40
Pieniędzy nie ubywało, ponieważ kurier
donosił nowe.
- Stoliczku nakryj się! - przypomniałem
sobie starą bajkę.
Nawet podrzuciłem w księgarni FENIKS pana
Jana sporą paczkę z banknotami, na której napisałem drukowanymi literami: NIE
ODDAWAĆ! TO DAR Z NIEBA! Bałem się tylko, żeby pan Jan nie dostał zawału serca.
Ja pewnie bym dostał. Ale byłem tam kilka dni potem i pan Jan uśmiechnięty
ustawiał nowe książki.
- O, dobrze, że pan jest! - zawołał na mój
widok. - Było wznowienie TEATRU OTWARTEGO Michała Szymy. Jego najlepsza
książka. Polecam! Odłożyłem dla pana egzemplarz…
Podał mi mój TEATR OTWARTY. Nie lubiłem tej
książki, bo kiedy ją pisałem, odwiedził mnie w życiu zły czas. Ale nikt o tym
nie wiedział.
- Okładka nie najlepsza - skrzywił się pan
Jan. - W tamtych wydaniach były lepsze. Ale dobrze, że w ogóle jest…
- Mnie się podoba - skłamałem. - Ile płacę?

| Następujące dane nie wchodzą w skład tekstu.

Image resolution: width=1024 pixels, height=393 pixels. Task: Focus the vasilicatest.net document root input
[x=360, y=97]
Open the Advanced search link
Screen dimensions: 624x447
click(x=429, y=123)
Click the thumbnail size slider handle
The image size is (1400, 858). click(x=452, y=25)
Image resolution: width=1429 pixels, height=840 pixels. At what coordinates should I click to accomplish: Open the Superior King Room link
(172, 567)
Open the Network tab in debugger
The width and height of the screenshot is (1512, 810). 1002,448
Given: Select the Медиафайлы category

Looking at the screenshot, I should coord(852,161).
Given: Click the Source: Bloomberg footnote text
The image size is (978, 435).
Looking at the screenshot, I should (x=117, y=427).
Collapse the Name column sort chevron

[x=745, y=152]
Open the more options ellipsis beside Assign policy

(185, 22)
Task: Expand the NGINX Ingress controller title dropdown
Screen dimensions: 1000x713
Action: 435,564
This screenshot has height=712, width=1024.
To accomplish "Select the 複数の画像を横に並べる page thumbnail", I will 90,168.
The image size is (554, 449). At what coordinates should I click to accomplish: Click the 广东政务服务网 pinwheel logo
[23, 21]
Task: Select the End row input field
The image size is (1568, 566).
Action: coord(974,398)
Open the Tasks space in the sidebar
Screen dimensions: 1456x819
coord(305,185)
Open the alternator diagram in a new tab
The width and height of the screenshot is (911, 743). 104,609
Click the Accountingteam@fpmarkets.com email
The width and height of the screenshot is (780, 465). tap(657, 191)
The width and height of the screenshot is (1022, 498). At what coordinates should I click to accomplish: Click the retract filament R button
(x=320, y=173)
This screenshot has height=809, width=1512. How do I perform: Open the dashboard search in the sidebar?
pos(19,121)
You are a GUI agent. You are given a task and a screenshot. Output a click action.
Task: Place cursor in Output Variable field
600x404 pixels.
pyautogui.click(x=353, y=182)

- Z rabatem dla pana: dwadzieścia pięć -
uśmiechnął się księgarz.
- Nie chcę rabatu. Musi pan zarobić…
- Będzie rabat! U mnie się polepszyło…
Spojrzał na mnie uważnie. Udałem, że z
zaciekawieniem przeglądam książkę.
- Chyba się nie domyśla, że to ode mnie?...
Trochę się przestraszyłem. Ale pan Jan już
był przy kasie, podał mi paragon.
- Nie trzeba… Do widzenia. Wpadnę oczywiście
znowu…
- Zapraszam. Proszę wpadać codziennie, jak
świętej pamięci Michał Szyma…
Wyszedłem ze swoją książką w ręku.
- Chyba nie będziesz jej czytał?... Będę.